When the mine cooling and dehumidifying system works, the refresh air in the air supply well 6 performs heat exchange with the low-temperature and low-pressure refrigerant in the evaporator 3 when passing through the evaporator 3, and the refrigerant absorbs the heat of the fresh air and is evaporated into a superheated low-temperature and low-pressure vapor. In this process, the temperature of the fresh air is lowered. When the temperature of the fresh air is lowered to a dew point temperature, the water vapor in the air separates out and changes into liquid water which is discharged through ditch. In this process, the humidity of the fresh air is reduced. Next, the refrigerant is compressed by the compressor 1 to a high-temperature and high-pressure state and then enters the condenser 4 to perform heat exchange with the return air, and transfer its heat to the return air, and then the transferred heat is carried by the return air to the ground. The refrigerant then enters the expansion valve 5 and is depressurized to a low-pressure and low-temperature state. The low-temperature and low-pressure refrigerant enters the evaporator 3 to continue absorbing heat and so on. In the present disclosure, by vapor compression type refrigeration cycle, the downhole air heat is transferred to the return air and then discharged to the ground by the return air. Therefore, there is no need to lay long-distance pipes, reducing the energy loss, increasing the refrigeration efficiency and lowering the costs.

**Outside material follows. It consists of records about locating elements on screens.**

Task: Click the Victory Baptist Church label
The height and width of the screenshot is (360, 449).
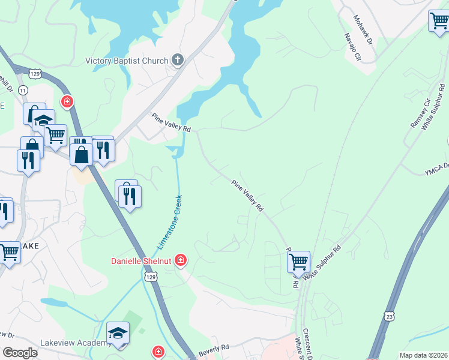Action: coord(128,60)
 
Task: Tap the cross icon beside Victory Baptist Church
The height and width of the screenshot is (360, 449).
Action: coord(177,59)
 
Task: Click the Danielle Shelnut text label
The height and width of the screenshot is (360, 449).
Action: coord(142,261)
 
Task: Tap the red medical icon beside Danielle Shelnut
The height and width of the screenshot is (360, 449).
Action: coord(180,260)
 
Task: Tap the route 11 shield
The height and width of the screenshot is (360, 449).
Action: coord(23,89)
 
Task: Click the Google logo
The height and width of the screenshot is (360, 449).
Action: coord(20,352)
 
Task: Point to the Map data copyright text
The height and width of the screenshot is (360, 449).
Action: coord(423,355)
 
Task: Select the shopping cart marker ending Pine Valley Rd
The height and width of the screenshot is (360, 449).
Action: coord(298,262)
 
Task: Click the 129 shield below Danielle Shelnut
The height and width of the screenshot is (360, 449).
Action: coord(151,276)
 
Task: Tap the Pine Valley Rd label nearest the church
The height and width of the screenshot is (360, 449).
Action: coord(171,122)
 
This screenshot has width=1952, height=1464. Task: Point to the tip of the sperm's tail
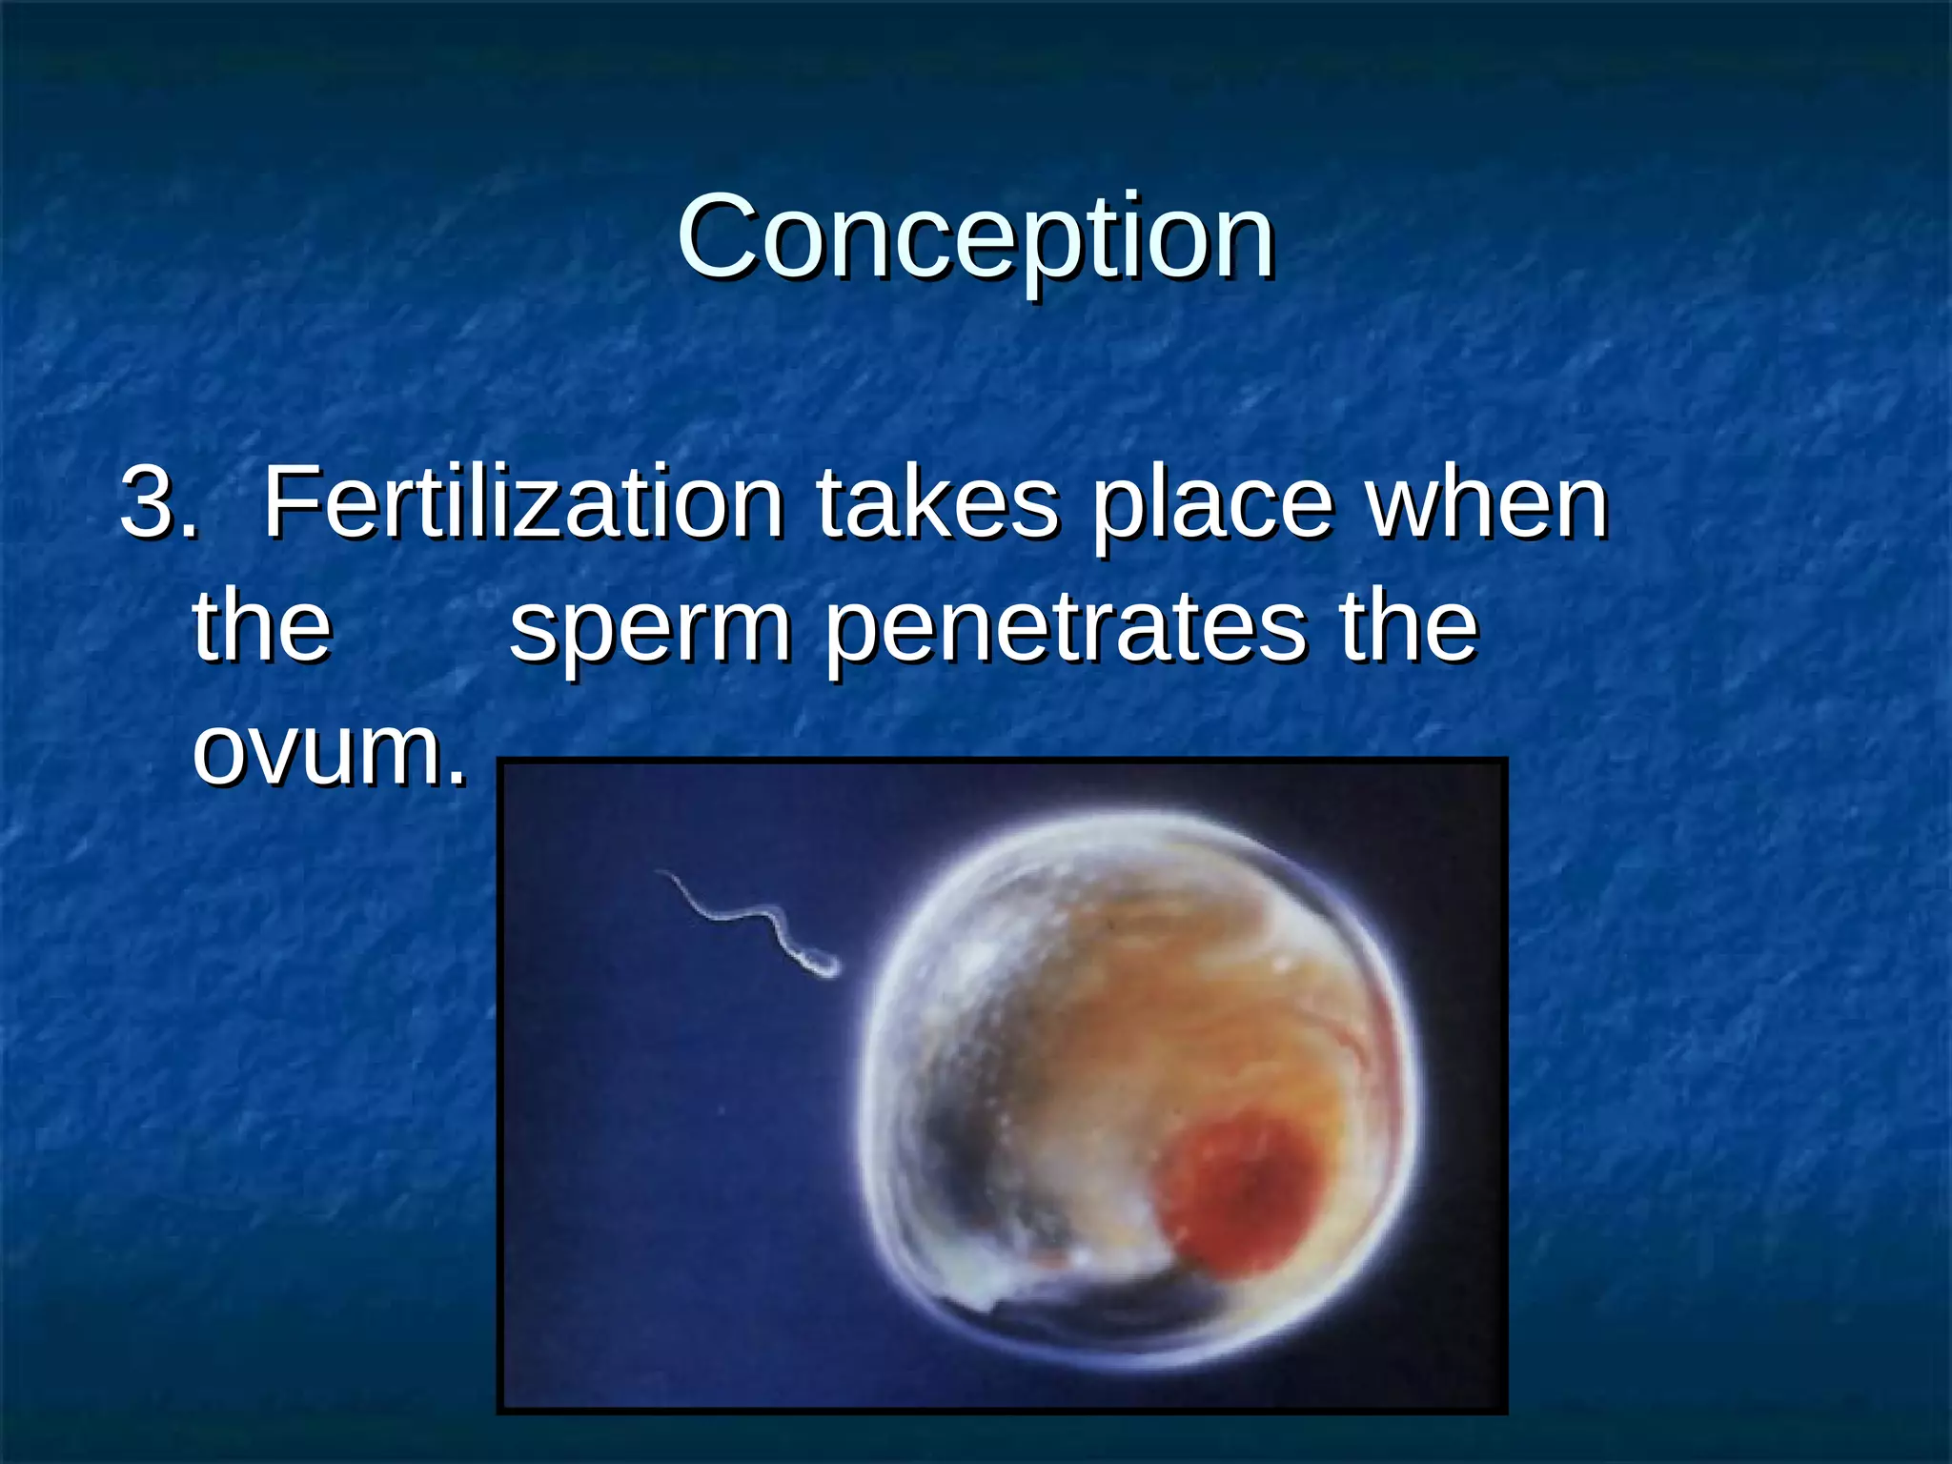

Of course, the above descriptions are not used to limit the present disclosure and the present disclosure is also not limited to the above examples. All changes, variations, additions or substitutions made by those skilled in the arts within the essence scope of the present disclosure shall all fall within the scope of protection of the present disclosure.

Claims

1. A mine cooling and dehumidifying system, comprising a compressor, a gas-liquid separator, an evaporator, a condenser and an expansion valve, wherein the evaporator is disposed in an air supply well, and the condenser is disposed in a return air well; the compressor, the gas-liquid separator and the expansion valve are all disposed between the air supply well and the return air well; an inlet of the compressor is connected to a refrigerant outlet of the evaporator through the gas-liquid separator, and a refrigerant inlet of the evaporator is connected with an outlet of the expansion valve; an inlet of the expansion valve is connected with a refrigerant outlet of the condenser, and a refrigerant inlet of the condenser is connected with an outlet of the compressor, wherein a chamber is disposed between the air supply well and the return air well, and the compressor, the gas-liquid separator and the expansion valve are disposed in the chamber.

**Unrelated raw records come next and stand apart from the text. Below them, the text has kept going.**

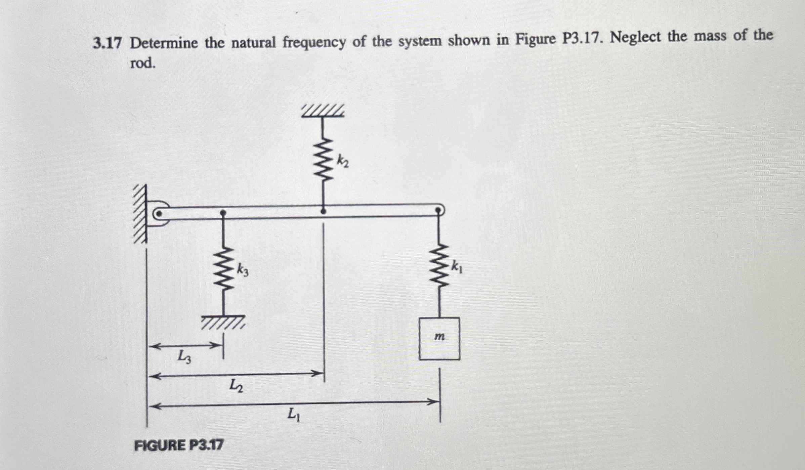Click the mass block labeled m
439,338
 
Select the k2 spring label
343,161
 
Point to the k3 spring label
243,270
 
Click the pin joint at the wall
159,214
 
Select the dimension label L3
184,357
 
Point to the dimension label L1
294,414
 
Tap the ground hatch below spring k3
223,322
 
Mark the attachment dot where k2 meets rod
323,211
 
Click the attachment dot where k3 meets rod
223,213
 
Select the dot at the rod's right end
438,210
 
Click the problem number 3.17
107,44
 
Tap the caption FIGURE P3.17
179,446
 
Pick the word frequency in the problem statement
314,42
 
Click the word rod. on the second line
143,63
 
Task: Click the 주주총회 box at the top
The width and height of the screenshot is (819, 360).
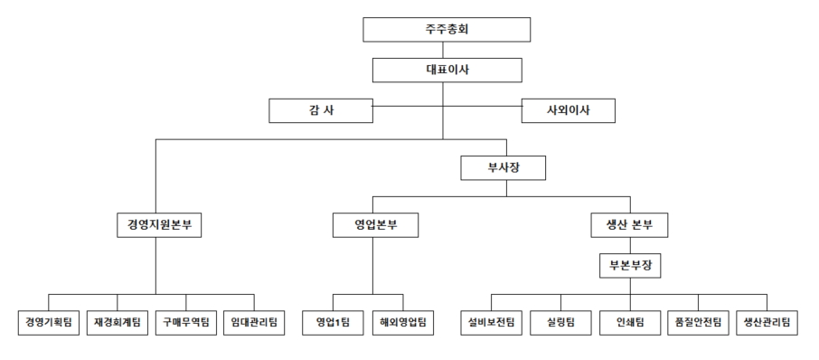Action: point(446,29)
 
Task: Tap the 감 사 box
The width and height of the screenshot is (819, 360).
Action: point(321,110)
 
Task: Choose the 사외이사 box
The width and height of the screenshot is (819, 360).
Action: point(568,110)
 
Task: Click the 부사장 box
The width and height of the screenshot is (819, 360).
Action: point(505,167)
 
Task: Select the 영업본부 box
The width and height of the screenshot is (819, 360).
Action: point(373,224)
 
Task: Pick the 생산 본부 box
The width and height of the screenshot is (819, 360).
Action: point(630,224)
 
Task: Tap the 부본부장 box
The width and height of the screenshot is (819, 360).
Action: point(630,266)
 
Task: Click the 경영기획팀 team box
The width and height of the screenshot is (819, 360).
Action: point(50,322)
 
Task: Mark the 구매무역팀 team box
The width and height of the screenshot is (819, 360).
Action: point(186,322)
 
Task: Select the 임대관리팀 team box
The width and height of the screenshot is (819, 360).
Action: point(254,322)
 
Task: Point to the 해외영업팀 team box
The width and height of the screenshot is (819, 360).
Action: point(402,322)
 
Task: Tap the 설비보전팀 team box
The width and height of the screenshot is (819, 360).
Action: point(492,322)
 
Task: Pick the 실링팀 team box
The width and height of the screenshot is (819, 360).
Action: point(560,322)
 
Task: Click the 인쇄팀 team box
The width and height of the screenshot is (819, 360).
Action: point(629,322)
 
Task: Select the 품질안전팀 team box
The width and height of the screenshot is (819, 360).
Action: point(698,322)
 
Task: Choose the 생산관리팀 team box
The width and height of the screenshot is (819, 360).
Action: point(767,322)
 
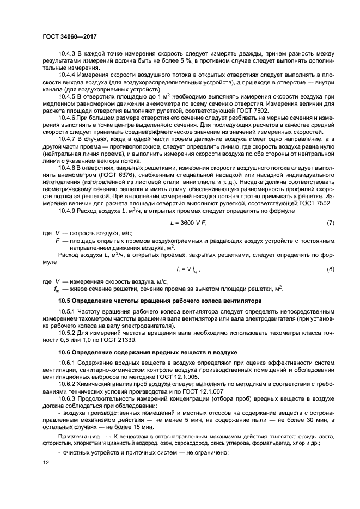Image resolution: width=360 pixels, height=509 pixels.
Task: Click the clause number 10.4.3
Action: (x=68, y=53)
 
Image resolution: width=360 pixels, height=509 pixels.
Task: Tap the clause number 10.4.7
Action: (x=68, y=139)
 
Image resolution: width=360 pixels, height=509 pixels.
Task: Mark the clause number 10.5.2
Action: (x=68, y=332)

2. The mine cooling and dehumidifying system of claim 1, wherein multiple air blowers are disposed in each of the air supply well and the return air well.

3. The mine cooling and dehumidifying system of claim 1, wherein a temperature sensor and a humidity sensor are disposed at an air outlet of the evaporator.

4. The mine cooling and dehumidifying system of claim 3, wherein the compressor is an electric compressor.

5. The mine cooling and dehumidifying system of claim 4, further comprising a control unit connected with the temperature sensor, the humidity sensor and the compressor.

6. The mine cooling and dehumidifying system of claim 5, wherein the control unit is connected with the temperature sensor, the humidity sensor and the compressor through cables.